Obst- und Exotenbäume
- Feigenbaum / Echte Feige (Ficus carica) Einer der ältesten kultivierten Nutzbäume. In Weinbauklimaten Deutschlands mittlerweile winterhart genug für den Garten.
- Merkmale: Große, ledrige, handförmig gelappte Blätter und die typischen birnenförmigen Scheinfrüchte.
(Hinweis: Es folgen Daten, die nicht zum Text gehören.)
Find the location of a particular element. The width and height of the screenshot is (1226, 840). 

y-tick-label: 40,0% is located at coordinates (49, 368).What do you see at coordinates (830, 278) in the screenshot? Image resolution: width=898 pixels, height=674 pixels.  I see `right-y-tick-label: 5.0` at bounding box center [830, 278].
Enthält weißen Milchsaft.
- Flammenbaum (Delonix regia) Ein tropischer Baum, der in Europa nicht winterhart ist, aber in botanischen Gärten oder als Kübelpflanze gehalten wird.
- Merkmale: Fiederblätter (ähnlich Farnen) und eine spektakuläre, leuchtend rote Blüte, die die gesamte Krone bedeckt.
- Flieder (Syringa) Klassischerweise ein Strauch, wird der Gemeine Flieder (Syringa vulgaris) im Alter oft baumartig. Zudem gibt es spezielle Arten wie den Japanischen Fliederbaum (Syringa reticulata).
- Merkmale: Große, duftende Blütenrispen im Mai (Lila oder Weiß) und herzförmige Blätter.